Intuition for why this is correct: we have randomized A0, but have not randomized A1, and we are interested in the joint effect of both A0 and A1 on Y. We know C is a confounder for A1, so we have to adjust for it somehow as in Problem 2, otherwise an observed dependence of A1 and Y will contain a non-causal component through C. However, C is not a confounder for the relationship of A0 and Y. Conditional on A0 and C, the relationship between A1 and Y is entirely causal, so E[Y | A1, C, A0] is a causal quantity. However, for the incoming patient, we are not allowed to measure C, so we have to average over C as before in problem 2. However, in our case C is an effect of A0, which means we can’t just average the base rates for case histories, we have to take into account what happened at time 0, in other words the causal effect of A0 on C. Because in our graph, there are no confounders between A0 and C, the causal relationship can be represented by p(C | A0) (no confounders means correlation equals causation). Since A0 also has no confounders for Y, E[Y | A1, C, A0], weighted by p(C | A0) gives us the right causal relationship between {A0,A1} and Y.

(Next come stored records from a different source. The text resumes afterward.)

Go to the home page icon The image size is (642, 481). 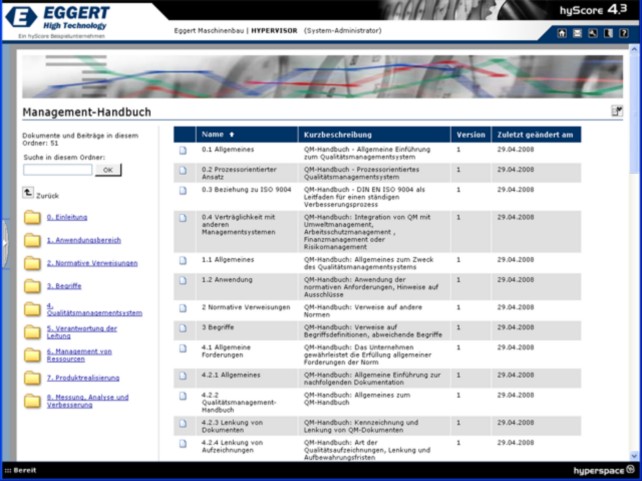(562, 33)
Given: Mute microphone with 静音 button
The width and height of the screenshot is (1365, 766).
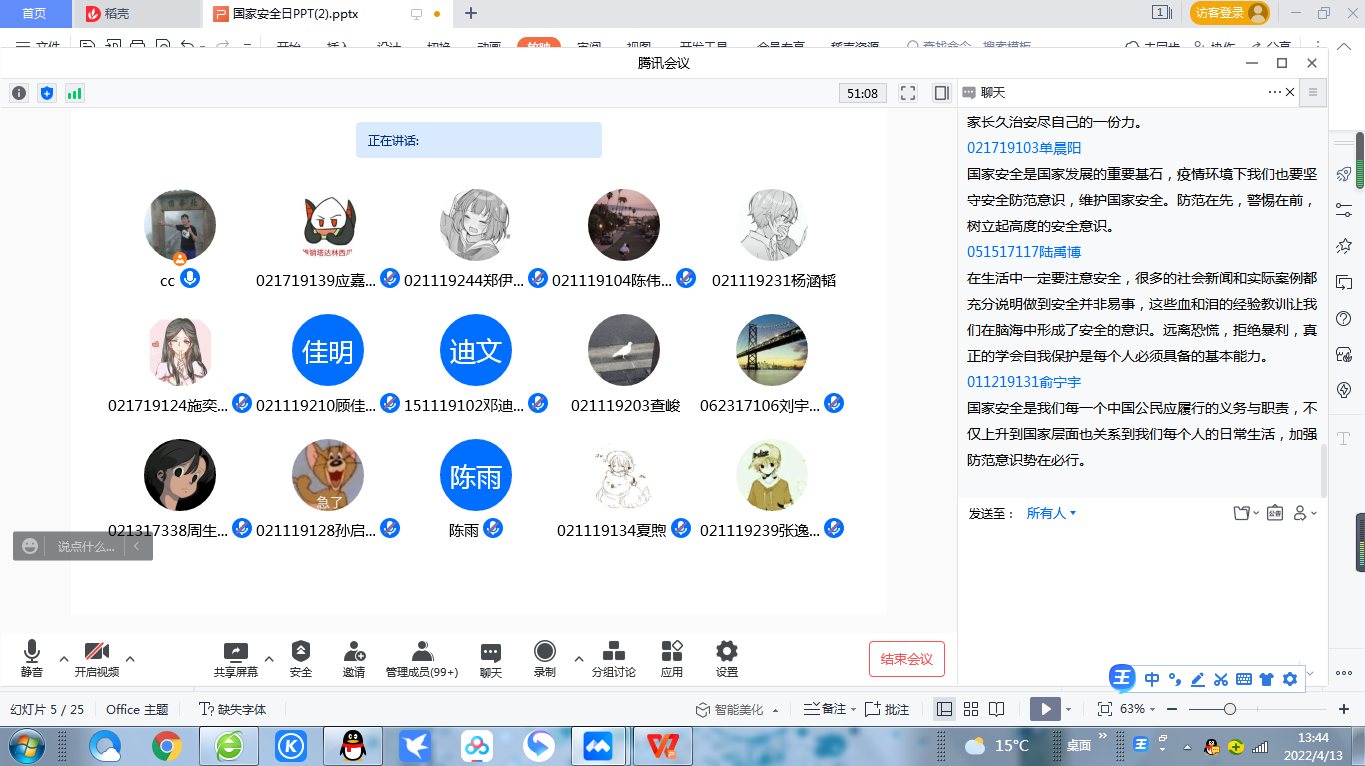Looking at the screenshot, I should (x=32, y=658).
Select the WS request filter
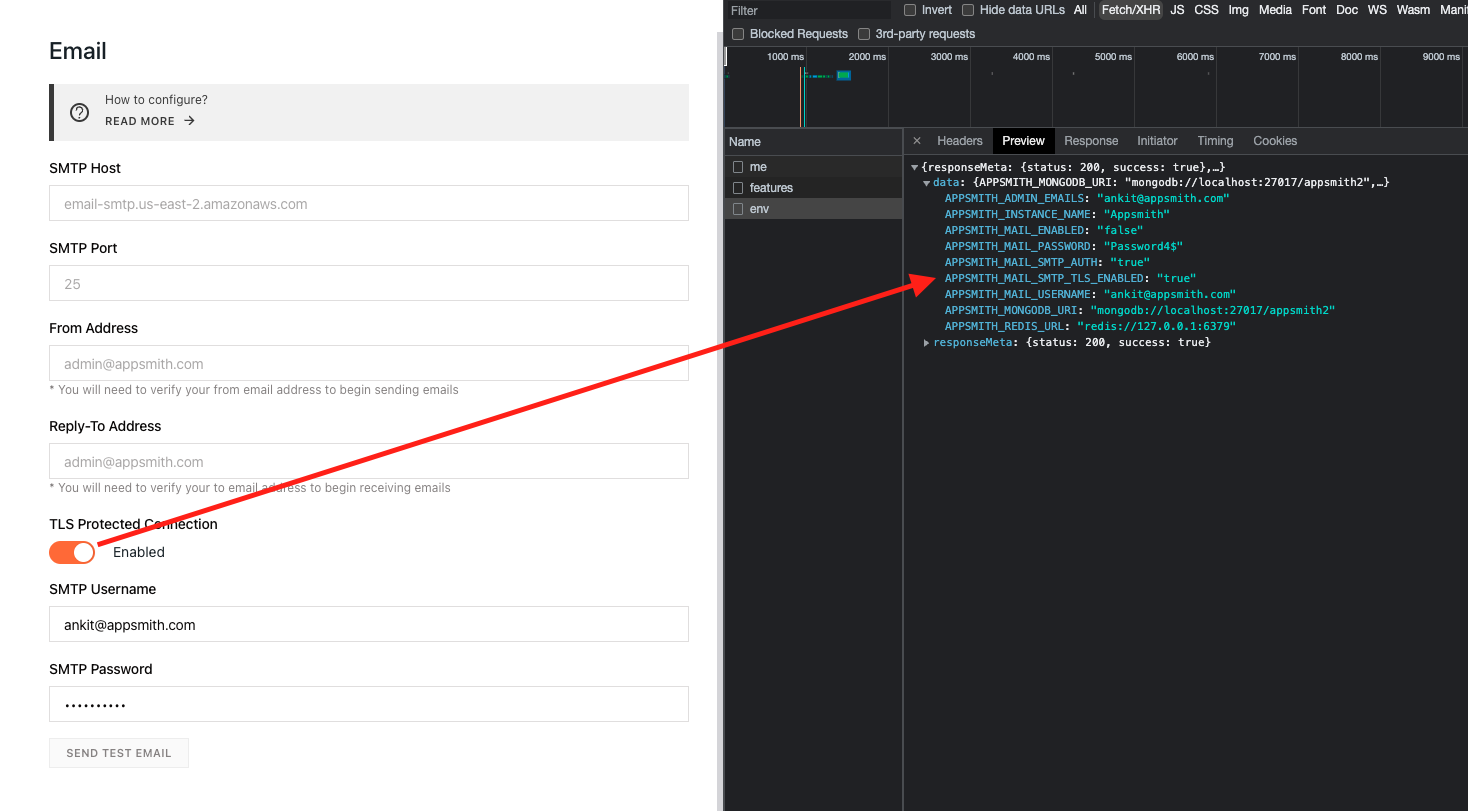The width and height of the screenshot is (1468, 811). point(1377,10)
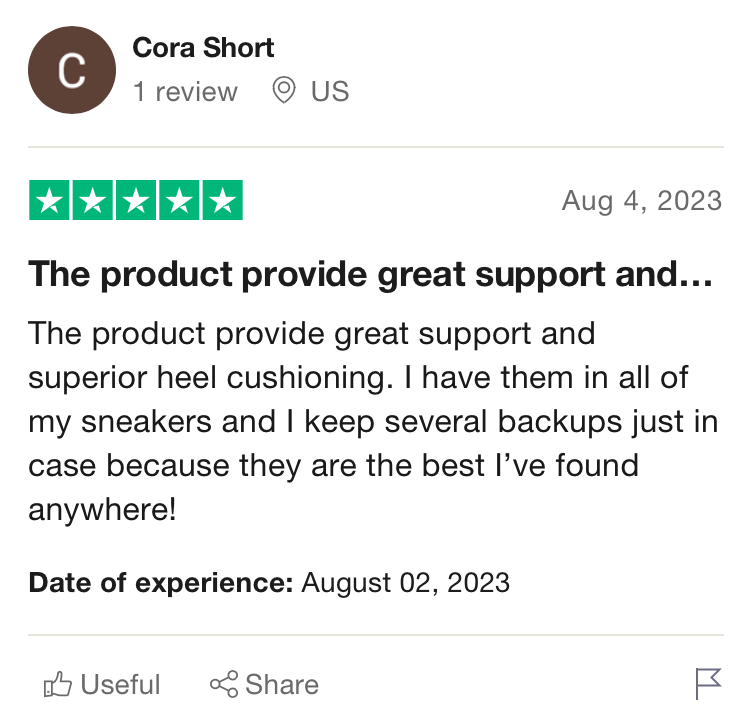Click the Date of experience label
Image resolution: width=751 pixels, height=725 pixels.
tap(160, 583)
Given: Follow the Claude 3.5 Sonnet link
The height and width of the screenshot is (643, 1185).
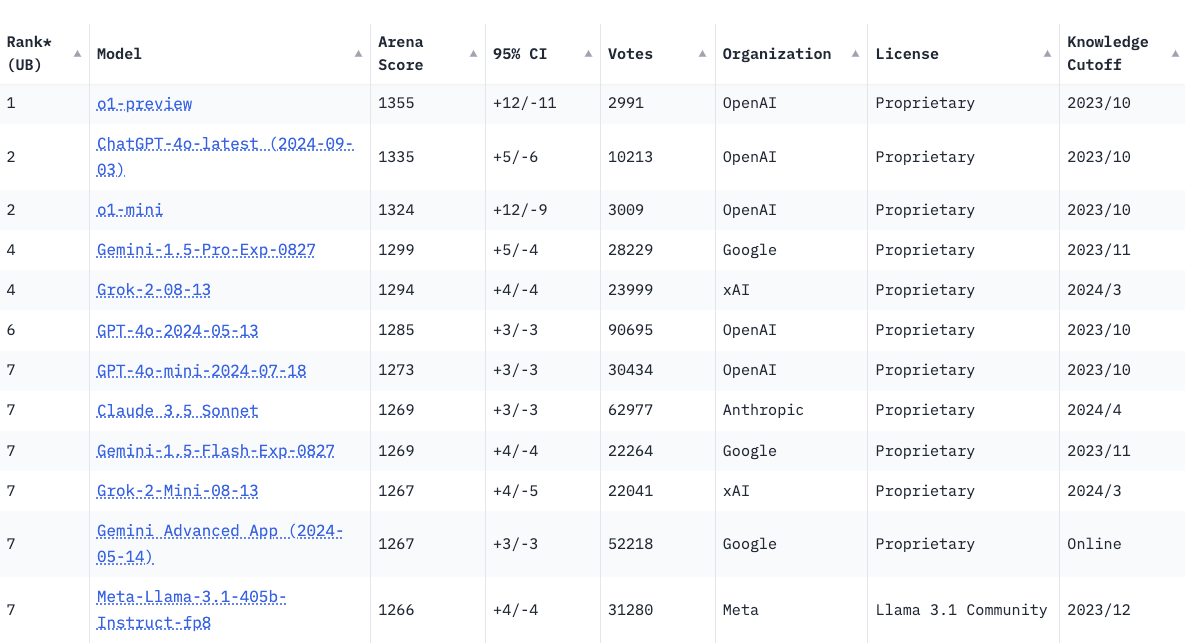Looking at the screenshot, I should 178,411.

Assumptions used: we need the empirical p(A0,C,A1,Y) from our study, and the assumption that the correct causal graph is A0 → C → A1 → Y, A0 → A1, A0 → Y, and we possibly allow that there is an unrestricted hidden variable U that is a parent of both C and Y. No other assumptions needed.
Ideas here: simply knowing that you have confounders is not enough, you have to pay attention to the precise causal relationships to figure out what the right thing to do is. In this case, C is a ‘time-varying confounder,’ and requires a more complicated adjustment that takes into account that the confounder is also an effect of an earlier treatment.
Problem 4:
We consider a (hypothetical) observational study of coprophagic treatment of stomach cancer. It is known (for the purposes of this hypothetical example) that coprophagia’s protective effect vs cancer is due to the presence of certain types of intestinal flora in feces. At the same time, people who engage in coprophagic behavior naturally are not a random sampling of the population, and therefore may be more likely than average to end up with stomach cancer. Let A be a random variable representing whether those in our study engaged in coprophagic behavior, let W be the random variable representing the presence of beneficial intestinal flora, let Y be the random variable representing the presence of stomach cancer, and let U be some unrestricted hidden variable which may influence both coprophagia and stomach cancer. A new patient at risk for stomach cancer comes in which is from the same cohort as those in our study. If we do not get any additional information on this patient, should we give them the coprophagic treatment as a preventative measure?
Solution: Yes, if and only if \sum{w} p(W = w | A = yes) \sum{a} E[Y = yes | W = w, A = a) p(A = a) < \sum{w} p(W = w | A = no) \sum{a} E[Y = yes | W = w, A = a) p(A = a)
Intuition for why this is correct: since W is independent of confounders for A and Y, and A only affects Y through W, the effect of A on Y decomposes/factorizes into an effect of A on W, and an effect of W on Y, averaged over possible values W could take. The effect of A on W is not confounded by anything, and so is equal to p(W | A). The effect of W on Y is confounder by A, but given our assumptions, conditioning on A is sufficient to remove all confounding for the effect, which gives us \sum{A} p(Y | W,A) p(A). This gives above formula.
Assumptions used: we need the empirical p(A,C,Y) from our study, and the assumption that the correct causal graph is A → W → Y, and there is an unrestricted hidden variable U that is a parent of both A and Y. No other assumptions needed.
Ideas here: sometimes your independences let you factorize effects into other effects, similarly to how Bayesian networks factorize. This lets you solve problems that might seem unsolvable due to the presence of unobserved confounding.
I don’t know what you mean by this. Probability distributions can be about whatever you want — it makes perfect sense to speak of “the probability that the cause of X is Y, given some evidence”.